--- Available data Enclosed Below ---

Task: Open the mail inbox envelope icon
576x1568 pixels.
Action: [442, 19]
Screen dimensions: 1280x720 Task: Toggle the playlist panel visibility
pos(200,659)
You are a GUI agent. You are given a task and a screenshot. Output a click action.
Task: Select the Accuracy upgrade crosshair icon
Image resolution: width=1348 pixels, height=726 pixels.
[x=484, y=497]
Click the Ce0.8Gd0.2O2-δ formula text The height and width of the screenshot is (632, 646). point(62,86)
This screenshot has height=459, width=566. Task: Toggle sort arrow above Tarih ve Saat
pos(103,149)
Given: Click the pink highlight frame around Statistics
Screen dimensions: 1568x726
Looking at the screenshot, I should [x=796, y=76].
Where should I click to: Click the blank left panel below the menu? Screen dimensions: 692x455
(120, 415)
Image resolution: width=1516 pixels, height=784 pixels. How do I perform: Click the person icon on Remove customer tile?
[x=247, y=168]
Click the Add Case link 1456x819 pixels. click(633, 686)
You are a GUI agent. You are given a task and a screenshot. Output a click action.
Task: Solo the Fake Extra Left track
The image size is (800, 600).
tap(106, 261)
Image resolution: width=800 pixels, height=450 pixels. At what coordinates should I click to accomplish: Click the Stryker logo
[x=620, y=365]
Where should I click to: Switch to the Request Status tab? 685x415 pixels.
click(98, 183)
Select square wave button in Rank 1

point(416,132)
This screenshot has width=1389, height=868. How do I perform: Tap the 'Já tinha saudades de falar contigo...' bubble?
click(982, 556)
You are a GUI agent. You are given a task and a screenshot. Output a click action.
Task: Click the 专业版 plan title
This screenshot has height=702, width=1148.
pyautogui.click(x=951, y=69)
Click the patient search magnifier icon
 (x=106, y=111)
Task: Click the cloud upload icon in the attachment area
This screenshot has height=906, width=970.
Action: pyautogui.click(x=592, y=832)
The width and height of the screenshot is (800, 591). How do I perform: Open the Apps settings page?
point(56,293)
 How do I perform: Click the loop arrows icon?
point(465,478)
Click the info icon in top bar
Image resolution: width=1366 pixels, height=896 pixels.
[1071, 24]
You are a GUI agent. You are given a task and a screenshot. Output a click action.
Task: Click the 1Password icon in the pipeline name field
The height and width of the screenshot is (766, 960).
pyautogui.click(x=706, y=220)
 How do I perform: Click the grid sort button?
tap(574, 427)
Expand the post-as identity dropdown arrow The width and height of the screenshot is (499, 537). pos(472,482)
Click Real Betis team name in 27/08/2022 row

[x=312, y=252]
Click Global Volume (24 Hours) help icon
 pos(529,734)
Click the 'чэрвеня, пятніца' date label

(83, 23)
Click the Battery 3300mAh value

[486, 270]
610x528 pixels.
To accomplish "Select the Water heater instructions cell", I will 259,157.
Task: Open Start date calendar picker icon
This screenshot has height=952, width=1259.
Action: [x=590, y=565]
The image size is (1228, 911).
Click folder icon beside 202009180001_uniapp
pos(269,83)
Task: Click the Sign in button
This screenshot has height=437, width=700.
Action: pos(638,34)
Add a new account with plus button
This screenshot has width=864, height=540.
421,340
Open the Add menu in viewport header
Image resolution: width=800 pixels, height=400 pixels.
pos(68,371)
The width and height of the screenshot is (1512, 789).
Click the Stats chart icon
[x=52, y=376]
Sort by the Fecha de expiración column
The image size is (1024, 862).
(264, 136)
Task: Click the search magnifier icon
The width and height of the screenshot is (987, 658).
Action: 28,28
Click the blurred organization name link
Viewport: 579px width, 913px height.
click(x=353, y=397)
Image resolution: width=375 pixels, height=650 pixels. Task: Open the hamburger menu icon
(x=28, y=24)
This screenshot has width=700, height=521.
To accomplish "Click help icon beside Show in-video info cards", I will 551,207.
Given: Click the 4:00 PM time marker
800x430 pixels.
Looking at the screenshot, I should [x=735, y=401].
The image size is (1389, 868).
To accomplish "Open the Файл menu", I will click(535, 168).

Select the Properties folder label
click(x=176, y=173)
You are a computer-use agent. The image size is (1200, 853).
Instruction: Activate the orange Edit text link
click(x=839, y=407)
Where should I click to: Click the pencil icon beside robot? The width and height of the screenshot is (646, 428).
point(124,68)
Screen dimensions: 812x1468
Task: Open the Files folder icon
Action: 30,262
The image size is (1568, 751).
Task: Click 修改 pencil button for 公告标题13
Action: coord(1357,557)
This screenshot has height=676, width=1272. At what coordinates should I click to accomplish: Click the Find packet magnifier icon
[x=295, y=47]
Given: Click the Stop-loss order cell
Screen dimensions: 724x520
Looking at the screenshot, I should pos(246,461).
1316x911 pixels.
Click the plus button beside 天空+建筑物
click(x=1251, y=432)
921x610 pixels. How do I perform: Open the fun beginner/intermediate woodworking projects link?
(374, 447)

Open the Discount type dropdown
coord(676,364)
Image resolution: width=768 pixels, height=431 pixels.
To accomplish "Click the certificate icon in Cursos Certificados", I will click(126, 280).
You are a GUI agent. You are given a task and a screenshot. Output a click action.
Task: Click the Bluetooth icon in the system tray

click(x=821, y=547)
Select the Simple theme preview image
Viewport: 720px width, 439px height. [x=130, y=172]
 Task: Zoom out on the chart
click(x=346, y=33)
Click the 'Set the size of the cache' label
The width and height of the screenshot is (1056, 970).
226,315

--- End of Enclosed Available data ---

■ **What to do**: Each line containing the word "will" must be pulled from the listing and copied.

■ **Written answer**:
To accomplish "Select the Water heater instructions cell", I will 259,157.
To accomplish "Click help icon beside Show in-video info cards", I will 551,207.
To accomplish "Open the Файл menu", I will click(535, 168).
To accomplish "Click the certificate icon in Cursos Certificados", I will click(126, 280).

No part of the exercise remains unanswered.